*Exercise description*
Your output should be the listing itself, repeated exactly.

=== Begin Enclosure ===

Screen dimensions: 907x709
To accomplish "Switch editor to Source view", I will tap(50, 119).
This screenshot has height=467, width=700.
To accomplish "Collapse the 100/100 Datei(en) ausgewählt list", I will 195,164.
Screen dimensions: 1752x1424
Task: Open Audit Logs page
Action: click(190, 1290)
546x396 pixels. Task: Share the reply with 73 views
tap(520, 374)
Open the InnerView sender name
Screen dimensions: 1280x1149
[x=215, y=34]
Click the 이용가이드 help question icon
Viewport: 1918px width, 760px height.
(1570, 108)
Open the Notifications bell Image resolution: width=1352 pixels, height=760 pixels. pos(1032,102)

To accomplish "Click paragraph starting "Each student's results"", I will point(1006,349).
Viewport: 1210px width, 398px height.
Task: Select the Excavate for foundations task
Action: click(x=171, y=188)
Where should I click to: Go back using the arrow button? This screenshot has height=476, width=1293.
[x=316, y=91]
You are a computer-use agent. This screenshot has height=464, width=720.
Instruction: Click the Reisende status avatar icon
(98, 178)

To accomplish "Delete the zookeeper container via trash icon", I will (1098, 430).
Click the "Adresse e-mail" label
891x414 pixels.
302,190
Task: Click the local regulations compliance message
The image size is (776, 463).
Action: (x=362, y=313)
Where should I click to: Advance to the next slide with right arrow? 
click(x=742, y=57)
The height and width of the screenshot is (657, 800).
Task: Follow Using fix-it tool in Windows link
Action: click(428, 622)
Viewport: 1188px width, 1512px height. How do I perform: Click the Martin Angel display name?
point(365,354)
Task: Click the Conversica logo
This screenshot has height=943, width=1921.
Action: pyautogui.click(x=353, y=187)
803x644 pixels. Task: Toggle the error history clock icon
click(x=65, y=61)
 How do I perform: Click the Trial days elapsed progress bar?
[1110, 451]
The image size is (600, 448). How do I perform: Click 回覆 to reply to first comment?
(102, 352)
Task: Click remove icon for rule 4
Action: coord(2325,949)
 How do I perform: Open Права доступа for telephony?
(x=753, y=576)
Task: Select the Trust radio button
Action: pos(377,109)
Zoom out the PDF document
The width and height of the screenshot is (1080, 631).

=== End Enclosure ===

*Response area*
Screen dimensions: 907x709
To accomplish "Switch editor to Source view", I will tap(50, 119).
This screenshot has height=467, width=700.
To accomplish "Collapse the 100/100 Datei(en) ausgewählt list", I will 195,164.
Screen dimensions: 1752x1424
Task: Open Audit Logs page
Action: click(190, 1290)
546x396 pixels. Task: Share the reply with 73 views
tap(520, 374)
Open the InnerView sender name
Screen dimensions: 1280x1149
[x=215, y=34]
Click the 이용가이드 help question icon
Viewport: 1918px width, 760px height.
(1570, 108)
Open the Notifications bell Image resolution: width=1352 pixels, height=760 pixels. pos(1032,102)

To accomplish "Click paragraph starting "Each student's results"", I will point(1006,349).
Viewport: 1210px width, 398px height.
Task: Select the Excavate for foundations task
Action: click(x=171, y=188)
Where should I click to: Go back using the arrow button? This screenshot has height=476, width=1293.
[x=316, y=91]
You are a computer-use agent. This screenshot has height=464, width=720.
Instruction: Click the Reisende status avatar icon
(98, 178)

To accomplish "Delete the zookeeper container via trash icon", I will (1098, 430).
Click the "Adresse e-mail" label
891x414 pixels.
302,190
Task: Click the local regulations compliance message
The image size is (776, 463).
Action: (x=362, y=313)
Where should I click to: Advance to the next slide with right arrow? 
click(x=742, y=57)
The height and width of the screenshot is (657, 800).
Task: Follow Using fix-it tool in Windows link
Action: click(428, 622)
Viewport: 1188px width, 1512px height. How do I perform: Click the Martin Angel display name?
point(365,354)
Task: Click the Conversica logo
This screenshot has height=943, width=1921.
Action: pyautogui.click(x=353, y=187)
803x644 pixels. Task: Toggle the error history clock icon
click(x=65, y=61)
 How do I perform: Click the Trial days elapsed progress bar?
[1110, 451]
The image size is (600, 448). How do I perform: Click 回覆 to reply to first comment?
(102, 352)
Task: Click remove icon for rule 4
Action: coord(2325,949)
 How do I perform: Open Права доступа for telephony?
(x=753, y=576)
Task: Select the Trust radio button
Action: pos(377,109)
Zoom out the PDF document
The width and height of the screenshot is (1080, 631).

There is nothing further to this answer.